- **REQUIRED ACTION**:
Scan the records below for the line containing "[Anuncio siguiente] (1236, 37)" and the line containing "Envío gratis (967, 391)". Copy both, plus every line between, exactly.

- **SUPPLIED INFORMATION**:
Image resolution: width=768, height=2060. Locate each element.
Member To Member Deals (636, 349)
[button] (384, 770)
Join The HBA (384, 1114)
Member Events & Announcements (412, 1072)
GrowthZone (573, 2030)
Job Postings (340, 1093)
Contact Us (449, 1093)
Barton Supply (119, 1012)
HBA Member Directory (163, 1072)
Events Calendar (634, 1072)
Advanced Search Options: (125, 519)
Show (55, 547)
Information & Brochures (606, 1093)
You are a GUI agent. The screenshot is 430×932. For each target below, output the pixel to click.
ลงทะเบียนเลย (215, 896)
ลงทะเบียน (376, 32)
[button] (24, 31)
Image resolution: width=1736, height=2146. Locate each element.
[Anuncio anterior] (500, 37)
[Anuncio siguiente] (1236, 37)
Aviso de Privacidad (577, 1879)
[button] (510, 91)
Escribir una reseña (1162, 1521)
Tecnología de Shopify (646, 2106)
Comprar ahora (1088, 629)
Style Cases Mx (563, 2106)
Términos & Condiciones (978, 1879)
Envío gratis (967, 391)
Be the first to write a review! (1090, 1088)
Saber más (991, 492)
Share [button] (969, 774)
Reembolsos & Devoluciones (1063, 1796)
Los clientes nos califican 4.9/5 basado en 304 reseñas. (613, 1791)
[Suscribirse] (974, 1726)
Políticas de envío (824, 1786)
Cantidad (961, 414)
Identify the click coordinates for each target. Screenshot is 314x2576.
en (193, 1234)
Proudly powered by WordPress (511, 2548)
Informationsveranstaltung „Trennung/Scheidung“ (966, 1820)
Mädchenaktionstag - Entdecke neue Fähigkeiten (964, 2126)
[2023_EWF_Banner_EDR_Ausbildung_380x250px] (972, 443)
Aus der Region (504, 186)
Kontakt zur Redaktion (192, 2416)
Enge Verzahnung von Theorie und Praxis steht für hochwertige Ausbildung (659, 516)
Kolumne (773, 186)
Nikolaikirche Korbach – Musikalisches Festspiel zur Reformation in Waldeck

- **ANSWER SECTION**:
[Anuncio siguiente] (1236, 37)
Aviso de Privacidad (577, 1879)
[button] (510, 91)
Escribir una reseña (1162, 1521)
Tecnología de Shopify (646, 2106)
Comprar ahora (1088, 629)
Style Cases Mx (563, 2106)
Términos & Condiciones (978, 1879)
Envío gratis (967, 391)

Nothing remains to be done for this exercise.